Trends and new “cores” are just ways to get you to buy more, consume more and feed Bezos’ pocketbook. Hopecore doesn’t require you to buy anything: no clothes, no Sephora trips and nothing on TikTok Shop. It’s about being happy in a seemingly dark world. 

Sophomore health sciences major Morgan Kirby talks about how capitalism seems to rule every aspect of our lives — including our TikTok pages. 

“When core comes to mind for me personally, I think cottagecore or dark academia, which is very much based in purchasing things and acquiring this lifestyle for yourself, acquiring these material things to have these experiences,” Kirby said. “Hopecore for me is more like you have a little positive experience throughout your day and then you move on.” 

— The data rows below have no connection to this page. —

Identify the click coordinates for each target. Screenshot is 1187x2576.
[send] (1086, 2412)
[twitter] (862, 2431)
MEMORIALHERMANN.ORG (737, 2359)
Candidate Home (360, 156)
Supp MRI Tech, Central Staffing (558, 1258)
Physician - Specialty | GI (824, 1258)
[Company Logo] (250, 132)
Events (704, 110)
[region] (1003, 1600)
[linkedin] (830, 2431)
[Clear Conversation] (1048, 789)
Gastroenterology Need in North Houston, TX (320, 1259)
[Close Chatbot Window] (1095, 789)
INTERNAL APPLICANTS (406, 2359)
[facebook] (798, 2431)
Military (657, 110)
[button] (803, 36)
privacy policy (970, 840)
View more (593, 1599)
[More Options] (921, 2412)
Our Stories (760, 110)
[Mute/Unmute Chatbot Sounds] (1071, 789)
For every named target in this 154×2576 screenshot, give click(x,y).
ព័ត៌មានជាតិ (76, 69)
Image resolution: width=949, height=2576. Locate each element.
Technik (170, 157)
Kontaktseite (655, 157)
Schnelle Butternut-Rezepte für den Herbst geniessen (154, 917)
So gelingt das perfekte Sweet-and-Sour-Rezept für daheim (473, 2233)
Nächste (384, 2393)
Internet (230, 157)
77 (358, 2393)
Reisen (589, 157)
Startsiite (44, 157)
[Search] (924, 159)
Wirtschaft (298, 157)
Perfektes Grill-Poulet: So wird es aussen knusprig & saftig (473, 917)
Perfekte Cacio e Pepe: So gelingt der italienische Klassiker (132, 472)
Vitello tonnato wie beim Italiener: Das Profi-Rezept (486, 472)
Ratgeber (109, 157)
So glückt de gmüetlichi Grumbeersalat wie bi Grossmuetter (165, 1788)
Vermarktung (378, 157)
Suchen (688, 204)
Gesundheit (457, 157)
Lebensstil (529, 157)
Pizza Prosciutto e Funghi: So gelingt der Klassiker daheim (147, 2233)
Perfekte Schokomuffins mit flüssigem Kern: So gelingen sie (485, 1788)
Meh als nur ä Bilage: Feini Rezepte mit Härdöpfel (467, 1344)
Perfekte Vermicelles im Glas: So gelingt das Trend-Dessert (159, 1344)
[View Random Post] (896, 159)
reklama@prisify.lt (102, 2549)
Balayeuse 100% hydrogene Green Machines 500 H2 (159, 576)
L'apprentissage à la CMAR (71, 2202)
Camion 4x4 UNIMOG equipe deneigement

In today’s world, money drives everything. With the introduction of TikTok Shop, Facebook Marketplace and Instagram Shop, social media has turned into a new place to waste money — making more and more content exclusively for the purpose of promotion. 

I think that there is something so beautiful about being human — especially now. Social media gets a negative rep and a majority of the time that is rightfully earned. But, videos that fall under the hopecore hashtag, making niche connections or sharing a triumph with followers are all incredibly important aspects of social media. 

Think about how vital social media was during the COVID-19 lockdown — personally, I would have lost it if I wasn’t able to log onto TikTok and watch silly little videos. Yes, I know that might sound sad to say, but that is the world we live in. 

Hopecore reminds us that joy and childish wonder are still alive and still feelings to be felt. It shows us how important it is to foster human connection and be humans together. This might not be your soul’s first time as a human, but it is definitely yours. Be kind. Be joyful. Let hope in.